[Texto proporcionado]
● ● ● ● ●

Aquel hombre, el barón Wladyslaw Moes, fue después un aficionado, digamos, a los placeres mundanos –qué gusto utilizar viejas expresiones– y vivía ajeno a lo que había provocado en la literatura del siglo XX y en el corazón de un escritor que no cultivaba mucho ese órgano vital. Cuando el barón se supo causa y protagonista pasivo de una novela del gran autor alemán, le encantó. Pero llegó la guerra y fue hecho prisionero, lo enviaron a un campo de trabajo y lo perdió todo, casa, tierras y fortuna, y luego sobrevivió con traducciones, debido a su dominio de los idiomas, propio de un aristócrata de entreguerras. El enamoramiento de Mann fue una anécdota a olvidar por ambas partes. Quedaba la novela.

● ● ● ● ●

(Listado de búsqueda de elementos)

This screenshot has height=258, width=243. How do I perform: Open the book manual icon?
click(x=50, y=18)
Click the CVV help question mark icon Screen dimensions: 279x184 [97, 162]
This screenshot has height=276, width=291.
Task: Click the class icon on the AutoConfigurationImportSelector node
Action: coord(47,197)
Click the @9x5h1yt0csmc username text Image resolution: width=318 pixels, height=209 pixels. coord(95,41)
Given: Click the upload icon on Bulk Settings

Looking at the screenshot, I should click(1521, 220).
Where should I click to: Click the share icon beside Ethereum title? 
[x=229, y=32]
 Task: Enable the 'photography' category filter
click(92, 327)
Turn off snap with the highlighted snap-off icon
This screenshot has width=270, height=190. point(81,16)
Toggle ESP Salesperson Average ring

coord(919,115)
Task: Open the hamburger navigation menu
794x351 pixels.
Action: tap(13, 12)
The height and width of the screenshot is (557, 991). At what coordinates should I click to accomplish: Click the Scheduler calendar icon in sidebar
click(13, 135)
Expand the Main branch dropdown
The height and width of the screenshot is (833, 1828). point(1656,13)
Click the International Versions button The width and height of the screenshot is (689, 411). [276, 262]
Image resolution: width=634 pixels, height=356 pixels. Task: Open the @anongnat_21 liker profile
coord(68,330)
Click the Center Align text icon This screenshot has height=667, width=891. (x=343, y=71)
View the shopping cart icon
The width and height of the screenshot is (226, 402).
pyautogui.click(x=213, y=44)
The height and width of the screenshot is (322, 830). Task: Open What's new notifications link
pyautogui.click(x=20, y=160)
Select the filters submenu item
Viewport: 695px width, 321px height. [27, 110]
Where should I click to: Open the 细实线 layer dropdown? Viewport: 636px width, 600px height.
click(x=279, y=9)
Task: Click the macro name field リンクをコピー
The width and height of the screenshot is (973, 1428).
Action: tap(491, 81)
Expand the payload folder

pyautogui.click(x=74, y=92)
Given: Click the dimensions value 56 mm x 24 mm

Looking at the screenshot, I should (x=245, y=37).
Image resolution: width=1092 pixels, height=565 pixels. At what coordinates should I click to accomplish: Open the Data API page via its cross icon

● ● ● ● ●

[Instrucciones de trabajo]
[1] Reproduzca de nuevo, sin alteración alguna, las líneas del listado que van desde la que contiene "Expand the Main branch dropdown" hasta el final del listado, ambos extremos incluidos.
[2] Prosiga el texto sobre el barón Wladyslaw Moes a partir de su última oración.
El texto y el listado constituyen materiales independientes entre sí.

[Resultados del ejercicio]
[1]
Expand the Main branch dropdown
The height and width of the screenshot is (833, 1828). point(1656,13)
Click the International Versions button The width and height of the screenshot is (689, 411). [276, 262]
Image resolution: width=634 pixels, height=356 pixels. Task: Open the @anongnat_21 liker profile
coord(68,330)
Click the Center Align text icon This screenshot has height=667, width=891. (x=343, y=71)
View the shopping cart icon
The width and height of the screenshot is (226, 402).
pyautogui.click(x=213, y=44)
The height and width of the screenshot is (322, 830). Task: Open What's new notifications link
pyautogui.click(x=20, y=160)
Select the filters submenu item
Viewport: 695px width, 321px height. [27, 110]
Where should I click to: Open the 细实线 layer dropdown? Viewport: 636px width, 600px height.
click(x=279, y=9)
Task: Click the macro name field リンクをコピー
The width and height of the screenshot is (973, 1428).
Action: tap(491, 81)
Expand the payload folder

pyautogui.click(x=74, y=92)
Given: Click the dimensions value 56 mm x 24 mm

Looking at the screenshot, I should (x=245, y=37).
Image resolution: width=1092 pixels, height=565 pixels. At what coordinates should I click to accomplish: Open the Data API page via its cross icon

[2]
Pero años más tarde, cuenta Adair y cita Zagajewski, la prensa hizo público el nombre del barón –como ahora en el documental sobre Andrésen– y esto ya no le gustó tanto e intentó, tal vez con el objetivo de obtener algún dinero, pleitear con los periódicos. La defensa de la vida privada se le llamaba a eso y todavía era entonces un valor apreciado y un bien jurídico en Occidente. Hoy, lamentablemente, la privacidad se considera un detritus público al alcance de cualquier charlatán. La vida del barón Wladyslaw Moes también fue triste, como lo ha sido la de Andrésen: del esplendor a la miseria. Su redención forma parte de lo que les causó la desgracia. Paradojas de la belleza y la pasión y su reflejo en el arte, mientras la vida toma otros caminos.